Panelists at the MIT Sloan CIO Symposium agree that selling top management on the value of “something that doesn’t happen” is tricky

How do you convince a company board of directors that there is a return on investment (ROI) for something that doesn't happen?

That is not a new question. It is the ongoing, persistent question that IT security managers face when they are defending a budget, especially when they are seeking an increase. They will face it even more as multiple studies have shown the chances of a cyber breach continue to increase. As Gartner has famously been saying for several years, “prevention is futile.”

There are some effective answers, according to those on a panel titled “Measuring ROI for Cybersecurity: Is it Real, or a Mirage,” at the MIT Sloan CIO Symposium this week. Most of them involve putting a value on “what if?”

Some of it, said Christopher Porter, vice president and CISO at Fannie Mae, involves just doing the math. If a breach results in the compromise of the credit data of a million customers, then even if providing a year’s worth of credit monitoring is only $20 per account, “that’s $20 million,” he said. “Then you figure in things like legal fees, and you can start estimating it.” Porter said Fannie Mae uses the FAIR (Factor Analysis of Information Risk) Model that, according to the organization’s website, “describes what risk is, how it works and how to quantify it.”

[Related: -->10 ways CSOs can achieve ROI on a network solution]

Ransomware is a different equation, he said, but can be calculated by the amount of downtime involved. But that doesn’t make it easy, panelists agreed. James Kaplan, a partner at McKinsey, said it can be difficult to quantify the loss of intellectual property (IP). Among the relevant questions are: “Can the person who stole it use it?” he said.
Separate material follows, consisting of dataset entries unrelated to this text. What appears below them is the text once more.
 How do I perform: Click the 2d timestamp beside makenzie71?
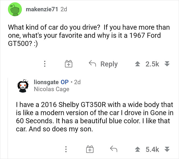tap(63, 9)
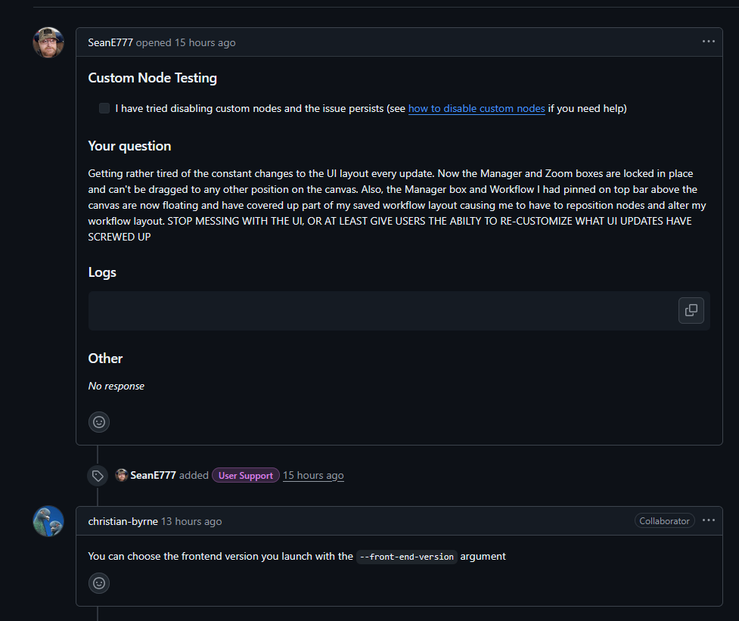
Task: Check the disabling custom nodes checkbox
Action: (104, 108)
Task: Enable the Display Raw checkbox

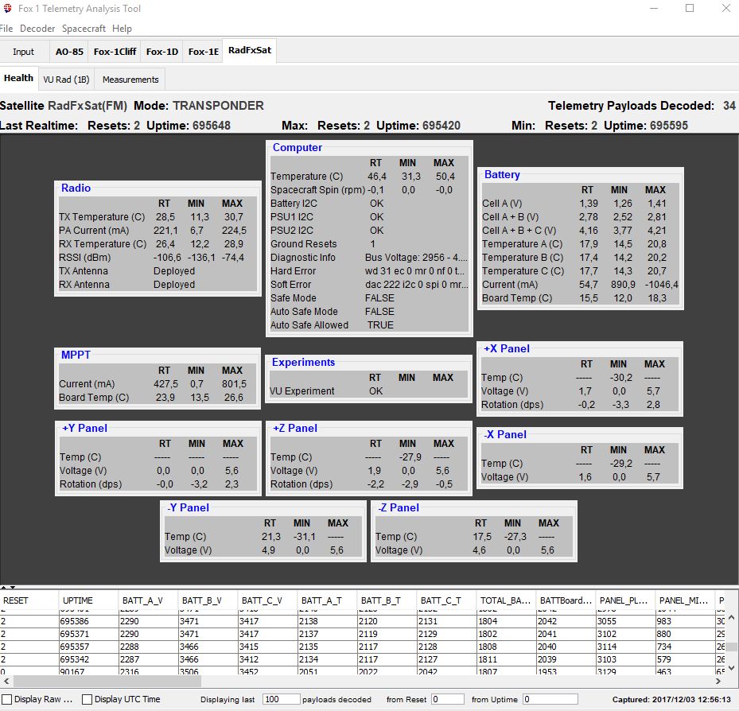Action: pos(7,699)
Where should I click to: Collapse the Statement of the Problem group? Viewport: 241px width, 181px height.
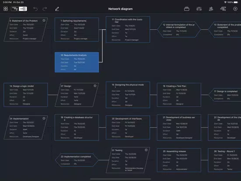tap(44, 21)
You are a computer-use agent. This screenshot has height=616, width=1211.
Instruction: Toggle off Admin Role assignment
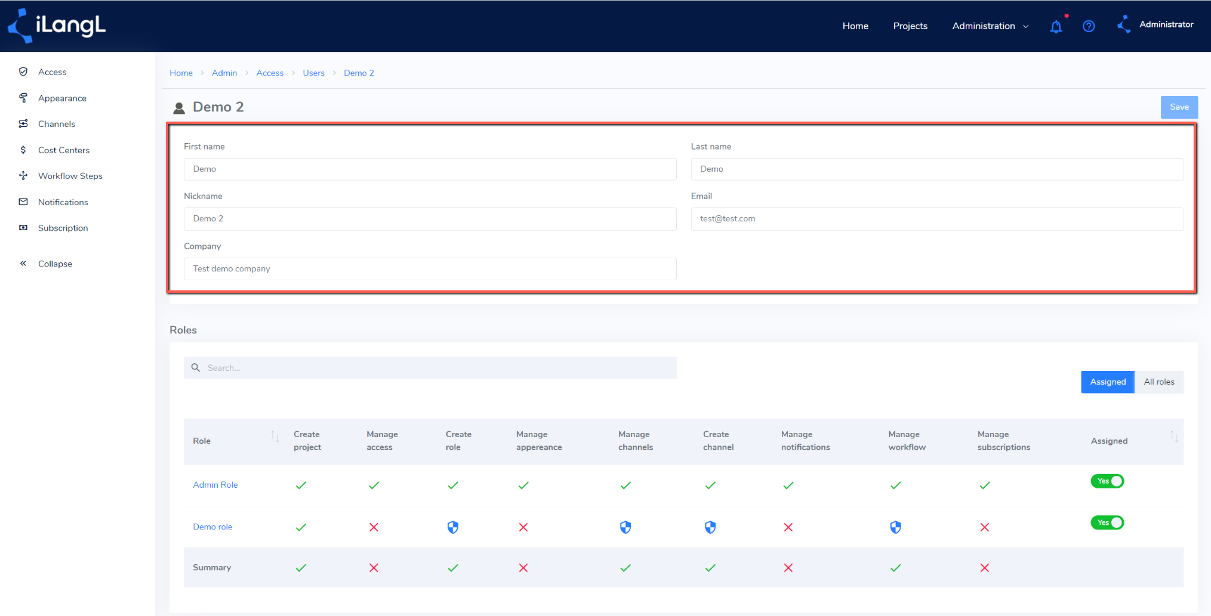pyautogui.click(x=1107, y=481)
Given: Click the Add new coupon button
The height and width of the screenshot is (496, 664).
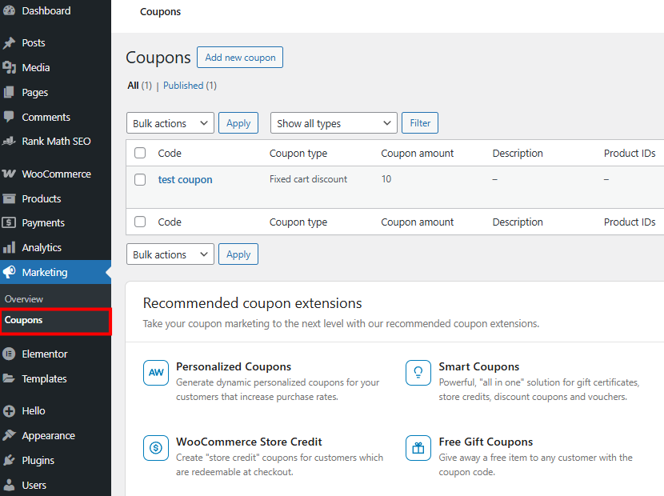Looking at the screenshot, I should point(239,57).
Andrew Stanley, CISO at Phillips and the panel moderator, agreed, noting that his company generates about 3,000 patents per year, “but not all of them are monetized at once. I can’t tell you immediately what one is worth. But I can say what the portfolio is worth,” he said. “If I can say to the board that they’re putting $200 million at risk, that monetizes it in a way they can understand.”

[Related: -->Security ROI: Fact or Fiction?]

At some point, panelists agreed, cyber insurance providers will get better at estimating the value of breaches. But that component of the industry is still in its infancy compared to decades covering property and vehicles. “They just don't have the data yet,” Stanley said.

The reality, said Jim Cupps, senior director at Liberty Mutual, is that there is a long way to go. “I don’t think interactions between boards and CISOs have become a value proposition,” he said.

That, Porter said, will require more education. “Cybersecurity is viewed as the CISO’s problem,” he said. “But ultimately it’s an enterprise problem. My job is to educate them about that.”

Stanley agreed that is, “a difficult task, but it is getting better. Boards are learning. They need to know, and as it becomes more of a regulatory issue, they want to know,” he said. “Wise CISOs can educate the board and then get the budget they need to do the job.”